We are not only saved by faith alone; we are also pleasing to God and beautiful in His sight by simple faith – even when that faith is weak and full of doubts and questions. The thing to do when you have doubts and questions is to do what John did: go to Jesus. "Are you the one who is to come, or shall we look for another?" John sent his disciples to ask Jesus. He answered them, "Go and tell John what you hear and see: the blind receive their sight and the lame walk, lepers are cleansed and the deaf hear, and the dead are raised up, and the poor have good news preached to them." Pay attention to Jesus’ works and words. Study them and learn them and take them to heart. He who sees you as you struggle will help you as you struggle by reminding you of His love and His power to save.

See also that in Jesus you do not simply have a God who sees and cares. He also suffers for you – and this is ultimately how He rescues us. See how He suffers! Consider His words, “Among those born of women there has not risen anyone greater than John the Baptist; yet he who is least in the kingdom of heaven is greater than he.” Who is this “least in the kingdom of heaven” that Jesus is talking about? Well, just think: when Jesus says, “Among those born of women there has not risen anyone greater than John,” is He including Himself? After all, Jesus was also born of a woman. Is John greater than Jesus? “Of course not,” we would rightly answer. No one is greater than Jesus. The one who is who is greater than John, and yet who is least in the kingdom of heaven, must therefore be Jesus. Jesus is calling Himself “the least in the kingdom of heaven.” Why? What can He mean? How can He be the weakest, the smallest, the most powerless? What is Jesus telling us about Himself? He is speaking of His crucifixion, and how upon the cross He who is the almighty and eternal God bore the sins of the world and so became the worst of all sinners: the lowest of the low, the most hated and despicable person who ever lived. On the cross “He who knew no sin became sin for us,” says 2 Cor. 5:21, and God the Father Himself abandoned and punished Him.

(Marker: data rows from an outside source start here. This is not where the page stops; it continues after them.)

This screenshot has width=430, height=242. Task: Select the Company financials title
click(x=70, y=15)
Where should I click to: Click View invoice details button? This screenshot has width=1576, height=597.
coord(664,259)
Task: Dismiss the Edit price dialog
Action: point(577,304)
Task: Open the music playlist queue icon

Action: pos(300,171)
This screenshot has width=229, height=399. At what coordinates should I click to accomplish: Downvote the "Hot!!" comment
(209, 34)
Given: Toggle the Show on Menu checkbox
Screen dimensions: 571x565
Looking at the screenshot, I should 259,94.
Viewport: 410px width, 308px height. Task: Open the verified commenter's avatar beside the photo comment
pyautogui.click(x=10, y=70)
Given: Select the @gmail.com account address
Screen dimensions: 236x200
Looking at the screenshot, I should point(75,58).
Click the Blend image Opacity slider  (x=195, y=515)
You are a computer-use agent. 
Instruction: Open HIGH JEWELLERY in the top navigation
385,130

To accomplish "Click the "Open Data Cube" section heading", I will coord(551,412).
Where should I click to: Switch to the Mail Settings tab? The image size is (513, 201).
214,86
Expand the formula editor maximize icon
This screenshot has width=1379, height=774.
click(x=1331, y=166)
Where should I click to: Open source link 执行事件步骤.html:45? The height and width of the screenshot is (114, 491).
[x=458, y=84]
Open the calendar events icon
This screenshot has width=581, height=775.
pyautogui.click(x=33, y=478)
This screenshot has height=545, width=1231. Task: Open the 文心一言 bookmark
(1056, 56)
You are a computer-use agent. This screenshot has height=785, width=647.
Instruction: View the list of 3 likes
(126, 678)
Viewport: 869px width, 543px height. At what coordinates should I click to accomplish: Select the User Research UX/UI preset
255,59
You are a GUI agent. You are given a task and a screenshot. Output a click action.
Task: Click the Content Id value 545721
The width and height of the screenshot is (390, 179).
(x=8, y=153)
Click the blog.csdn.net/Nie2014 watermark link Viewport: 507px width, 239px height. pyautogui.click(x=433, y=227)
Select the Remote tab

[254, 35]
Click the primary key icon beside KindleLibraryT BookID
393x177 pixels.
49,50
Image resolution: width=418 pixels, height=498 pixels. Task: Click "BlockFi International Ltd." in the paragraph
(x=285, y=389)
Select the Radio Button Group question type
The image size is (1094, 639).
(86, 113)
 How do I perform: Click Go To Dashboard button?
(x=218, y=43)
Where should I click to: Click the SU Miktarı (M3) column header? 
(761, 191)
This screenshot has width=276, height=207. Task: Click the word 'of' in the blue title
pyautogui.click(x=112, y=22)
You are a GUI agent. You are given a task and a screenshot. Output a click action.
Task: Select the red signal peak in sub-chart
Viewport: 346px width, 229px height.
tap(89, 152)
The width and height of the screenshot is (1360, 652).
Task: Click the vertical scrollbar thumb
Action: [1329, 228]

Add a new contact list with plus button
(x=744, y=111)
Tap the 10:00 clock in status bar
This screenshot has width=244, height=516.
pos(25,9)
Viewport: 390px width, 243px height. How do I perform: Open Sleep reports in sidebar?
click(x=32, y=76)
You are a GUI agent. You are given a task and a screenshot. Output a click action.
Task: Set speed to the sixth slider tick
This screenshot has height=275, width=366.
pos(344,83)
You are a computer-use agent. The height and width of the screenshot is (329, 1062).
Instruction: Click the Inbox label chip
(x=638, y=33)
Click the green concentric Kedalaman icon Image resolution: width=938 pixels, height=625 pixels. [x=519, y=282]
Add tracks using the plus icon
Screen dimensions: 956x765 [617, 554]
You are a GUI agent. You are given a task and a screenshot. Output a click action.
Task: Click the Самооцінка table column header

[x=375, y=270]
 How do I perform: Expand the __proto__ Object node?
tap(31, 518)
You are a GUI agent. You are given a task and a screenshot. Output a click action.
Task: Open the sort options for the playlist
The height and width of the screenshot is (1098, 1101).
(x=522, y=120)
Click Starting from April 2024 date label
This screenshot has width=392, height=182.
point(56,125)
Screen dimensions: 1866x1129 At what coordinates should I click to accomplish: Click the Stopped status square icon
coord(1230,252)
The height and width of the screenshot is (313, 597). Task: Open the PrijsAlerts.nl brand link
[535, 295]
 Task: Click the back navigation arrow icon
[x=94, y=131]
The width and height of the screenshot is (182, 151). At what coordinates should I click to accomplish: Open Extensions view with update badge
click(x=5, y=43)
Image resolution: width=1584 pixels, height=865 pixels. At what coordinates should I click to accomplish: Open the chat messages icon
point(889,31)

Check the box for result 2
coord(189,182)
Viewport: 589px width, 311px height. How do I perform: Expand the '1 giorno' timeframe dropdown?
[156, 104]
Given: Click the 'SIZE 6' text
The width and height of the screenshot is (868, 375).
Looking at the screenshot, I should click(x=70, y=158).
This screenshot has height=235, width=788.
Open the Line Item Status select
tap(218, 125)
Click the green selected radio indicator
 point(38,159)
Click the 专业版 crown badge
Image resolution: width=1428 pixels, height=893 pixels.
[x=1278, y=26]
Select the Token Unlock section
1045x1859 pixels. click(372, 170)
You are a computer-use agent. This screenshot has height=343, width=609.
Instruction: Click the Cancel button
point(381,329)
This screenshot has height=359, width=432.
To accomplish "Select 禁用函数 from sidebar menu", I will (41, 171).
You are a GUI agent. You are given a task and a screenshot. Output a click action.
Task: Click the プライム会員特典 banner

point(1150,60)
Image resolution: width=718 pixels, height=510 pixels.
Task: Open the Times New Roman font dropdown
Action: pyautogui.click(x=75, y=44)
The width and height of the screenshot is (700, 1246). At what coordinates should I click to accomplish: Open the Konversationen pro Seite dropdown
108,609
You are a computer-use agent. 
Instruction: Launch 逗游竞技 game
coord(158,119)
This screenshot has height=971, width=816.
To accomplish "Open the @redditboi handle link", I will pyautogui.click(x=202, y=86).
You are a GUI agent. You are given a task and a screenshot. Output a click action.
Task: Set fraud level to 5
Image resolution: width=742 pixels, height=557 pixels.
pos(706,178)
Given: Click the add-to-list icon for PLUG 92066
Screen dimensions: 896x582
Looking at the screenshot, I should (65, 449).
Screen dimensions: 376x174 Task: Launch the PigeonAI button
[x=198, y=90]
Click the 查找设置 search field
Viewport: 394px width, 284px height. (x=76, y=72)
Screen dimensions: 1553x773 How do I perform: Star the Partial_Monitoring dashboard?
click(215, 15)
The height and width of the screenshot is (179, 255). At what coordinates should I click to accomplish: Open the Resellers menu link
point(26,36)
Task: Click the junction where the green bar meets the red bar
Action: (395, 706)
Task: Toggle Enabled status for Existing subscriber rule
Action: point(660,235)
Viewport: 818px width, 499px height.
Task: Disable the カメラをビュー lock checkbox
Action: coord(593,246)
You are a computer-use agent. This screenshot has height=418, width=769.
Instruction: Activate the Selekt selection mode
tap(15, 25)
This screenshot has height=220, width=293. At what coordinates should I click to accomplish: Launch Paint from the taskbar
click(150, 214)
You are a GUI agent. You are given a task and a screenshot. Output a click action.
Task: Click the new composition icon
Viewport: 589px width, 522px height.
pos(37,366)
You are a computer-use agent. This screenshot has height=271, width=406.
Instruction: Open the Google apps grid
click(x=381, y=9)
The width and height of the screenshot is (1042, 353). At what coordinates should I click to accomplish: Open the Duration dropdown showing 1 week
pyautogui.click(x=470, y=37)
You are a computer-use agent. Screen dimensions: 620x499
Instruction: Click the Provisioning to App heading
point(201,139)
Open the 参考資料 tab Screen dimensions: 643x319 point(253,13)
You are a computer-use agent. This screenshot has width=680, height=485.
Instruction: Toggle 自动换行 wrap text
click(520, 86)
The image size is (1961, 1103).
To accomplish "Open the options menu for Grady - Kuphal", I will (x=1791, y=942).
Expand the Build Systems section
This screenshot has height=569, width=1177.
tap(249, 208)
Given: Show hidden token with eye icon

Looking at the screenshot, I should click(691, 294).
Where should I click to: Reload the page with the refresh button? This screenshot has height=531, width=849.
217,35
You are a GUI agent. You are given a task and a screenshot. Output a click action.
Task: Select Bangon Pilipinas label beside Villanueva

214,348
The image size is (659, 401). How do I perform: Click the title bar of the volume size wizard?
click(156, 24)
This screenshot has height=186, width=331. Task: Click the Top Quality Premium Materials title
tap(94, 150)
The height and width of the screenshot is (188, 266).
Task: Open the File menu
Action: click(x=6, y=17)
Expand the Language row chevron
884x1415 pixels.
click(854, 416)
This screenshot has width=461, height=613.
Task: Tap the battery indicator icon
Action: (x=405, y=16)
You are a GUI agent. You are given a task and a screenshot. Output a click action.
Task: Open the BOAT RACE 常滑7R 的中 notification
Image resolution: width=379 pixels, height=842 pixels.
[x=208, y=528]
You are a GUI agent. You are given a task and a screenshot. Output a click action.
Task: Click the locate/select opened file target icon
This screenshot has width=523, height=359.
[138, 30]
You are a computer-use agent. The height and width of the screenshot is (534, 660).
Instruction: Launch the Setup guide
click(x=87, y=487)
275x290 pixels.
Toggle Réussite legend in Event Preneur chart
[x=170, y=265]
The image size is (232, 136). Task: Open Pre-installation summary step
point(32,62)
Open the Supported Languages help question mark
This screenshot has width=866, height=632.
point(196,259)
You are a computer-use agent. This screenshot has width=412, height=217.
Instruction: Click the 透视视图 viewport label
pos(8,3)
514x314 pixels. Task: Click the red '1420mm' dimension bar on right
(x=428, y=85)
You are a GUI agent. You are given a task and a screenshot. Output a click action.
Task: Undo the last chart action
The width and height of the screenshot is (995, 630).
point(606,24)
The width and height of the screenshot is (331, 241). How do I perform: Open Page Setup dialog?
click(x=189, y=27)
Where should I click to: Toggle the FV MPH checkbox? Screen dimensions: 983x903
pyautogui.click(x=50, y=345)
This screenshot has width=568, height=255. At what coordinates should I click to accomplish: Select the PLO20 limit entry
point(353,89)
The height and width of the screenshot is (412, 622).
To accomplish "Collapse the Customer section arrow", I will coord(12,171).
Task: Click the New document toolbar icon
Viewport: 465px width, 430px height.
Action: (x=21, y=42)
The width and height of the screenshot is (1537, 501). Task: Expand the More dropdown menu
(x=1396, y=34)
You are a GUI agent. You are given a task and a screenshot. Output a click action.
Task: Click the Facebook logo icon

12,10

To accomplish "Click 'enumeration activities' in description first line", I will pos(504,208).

This means that there is no one lower than Jesus. You can never be so low as to not have Jesus lower. In Jesus you have a God who comes to you in your lowliness, who enters into your sin and sufferings, who comes to be what you are – in order to make right your wrongs and all wrongs, and raise you up with Him. By the lowliness of His sacrificial life and death, and then the exaltation of His glorious resurrection and ascension into heaven, He prepares another life, one in which the wicked and unrighteous and unholy are forever removed from His people’s presence and there is only what is good and right and lovely. By His preaching and Sacraments Jesus joins His sacrificial life to yours and raises you up to this new life as God’s own beloved child, forgiven and holy and so great before Him as He is great before Him.

This is what we have in Jesus. Looking to Him, going to Him with our doubts and questions, and holding to Him as our Savior, we have a great hope to hold onto. We have a great day of salvation to look forward to. Look to and listen to Jesus! Trust in Him. Fill your ears and your mind and your heart with His words and ways. You will then one day “see the glory of the Lord, the splendor of our God.” In His time, and not your own, “Gladness and joy will overtake [you], and sorrow and sighing will flee away.”